Sonko–Diomaye : l’Aventure ambiguë

L’histoire politique du Sénégal traverse un moment inédit, presque déroutant, qui rappelle, par bien des aspects, L’Aventure ambiguë de Cheikh Hamidou Kane : une tension intérieure, une cohabitation fragile entre deux fidélités que tout distingue et que tout relie à la fois. Comme dans le roman, deux voies avancent ensemble, portées par des natures différentes : l’une vers une certaine continuité, l’autre vers la rupture.
Cette tension s’incarne aujourd’hui au sommet de l’État à travers le tandem Bassirou Diomaye Faye – Ousmane Sonko, unis par un projet commun, mais installés dans une configuration politique sans précédent.
Si, dans une précédente contribution, j’ai pu voir en Sonko un messie moderne, il me fallait désormais interroger la complexité du pacte qu’il partage avec Diomaye, là où l’espérance se confronte aux réalités du pouvoir — comme Samba Diallo affrontait la collision entre tradition et modernité.
Diomaye incarne l’apaisement et la continuité institutionnelle. Président élu, chef des armées, gardien de la Constitution, il représente l’État dans sa verticalité.
Face à lui, Sonko demeure l’architecte du projet, porteur d’un long combat, d’une rupture assumée et d’une forte légitimité populaire.
C’est dans cette dualité que se loge l’ambiguïté centrale : la légitimité légale et la légitimité politique ne se superposent plus. Le peuple a élu Diomaye, mais Sonko reste le moteur du projet — un programme porté par leur parti, le Pastef, et massivement validé par les Sénégalais.
Cette situation exige lucidité, loyauté et clarté, dans un contexte où les défis sont nombreux : insécurité aux frontières, économie en souffrance, dette inquiétante, exigence de justice, absence d’opposition structurée.

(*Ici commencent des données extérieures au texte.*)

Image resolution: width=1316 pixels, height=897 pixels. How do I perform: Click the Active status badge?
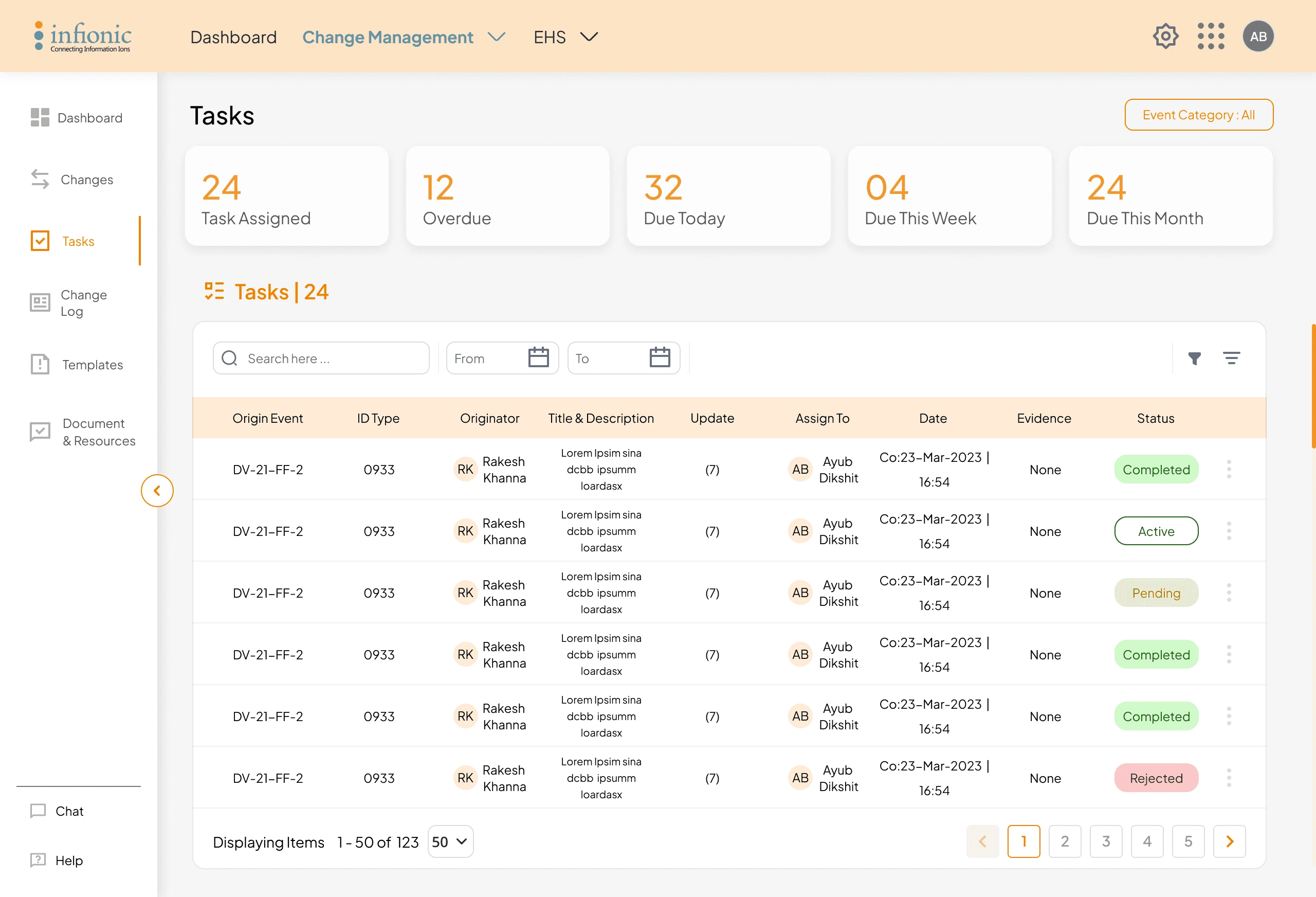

L’ambiguïté s’enracine davantage dans le fait que Diomaye n’a pas émergé d’un processus classique : il a été désigné par Sonko lorsque ce dernier fut empêché de se présenter. Son élection procède autant d’un rejet du système que d’un transfert de légitimité. Deux légitimités coexistent, sans avoir été pleinement clarifiées.
D’où une question essentielle : qu’est-ce que l’État ?

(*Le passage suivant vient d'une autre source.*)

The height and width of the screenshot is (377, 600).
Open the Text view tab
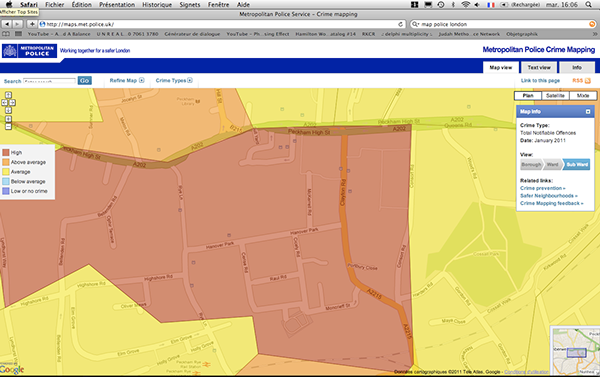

On l’imagine figé, protocolaire. Mais l’État est un organisme vivant, modelé par les forces sociales et par la volonté populaire. Les élections ne reconduisent pas un ordre ancien : elles transforment l’État.

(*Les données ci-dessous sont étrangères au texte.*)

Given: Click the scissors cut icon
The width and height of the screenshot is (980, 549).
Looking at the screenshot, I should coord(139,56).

C’est la légitimité qui façonne l’État, non l’inverse.
En mars 2024, le peuple sénégalais a fait émerger un État nouveau, confié non pas à un homme, mais à un tandem : Diomaye préside, Sonko gouverne. Ce n’était ni un accident ni une anomalie, mais un choix politique délibéré. Diomaye lui-même a donné le sentiment, dès ses premières déclarations, de mesurer la dimension transitoire et historique de ce moment, en insistant sur la place centrale de Sonko dans l’architecture du projet.
Le peuple sénégalais, quant à lui, sait ce qu’il veut. Il s’est battu pour reprendre son destin en main et n’acceptera plus que des ordres établis, devenus obsolètes, le détournent de sa voie. Le 24 mars n’a pas seulement sanctionné un régime : il a affirmé une volonté collective de reprendre la maîtrise de son avenir.
Dès lors, une interrogation subsiste :
Diomaye, qui semble avoir perçu la nature de cette mission, est-il prêt à l’assumer jusqu’au bout ?
Peut-il résister à la pression d’un modèle présidentiel vertical, alors que le peuple a choisi, par la force des choses, une forme de dualité politique ?
Et si cette cohésion venait à se fissurer, ne faudrait-il pas envisager, par fidélité au peuple, une reconsultation électorale ?
Comme dans L’Aventure ambiguë, l’ambivalence cherche toujours une issue. Or, l’histoire montre qu’une ambiguïté non maîtrisée finit souvent par détruire l’un des deux pôles qu’elle oppose. Mais le Sénégal ne peut se permettre une fracture de plus : les urgences sont trop lourdes, les attentes trop grandes.
Nous avons pourtant un tandem rare, deux forces différentes, mais issues d’un même projet. Cette aventure peut devenir une chance historique pour notre pays, un modèle inédit de gouvernance. Mais si elle n’est ni clarifiée ni assumée, elle risque de se transformer en rupture majeure.
À Sonko–Diomaye de maîtriser les contradictions de cette aventure, et à nous de veiller, sans ambiguïté, à ce qu’elle ne détrône ni leur pacte ni notre espoir collectif.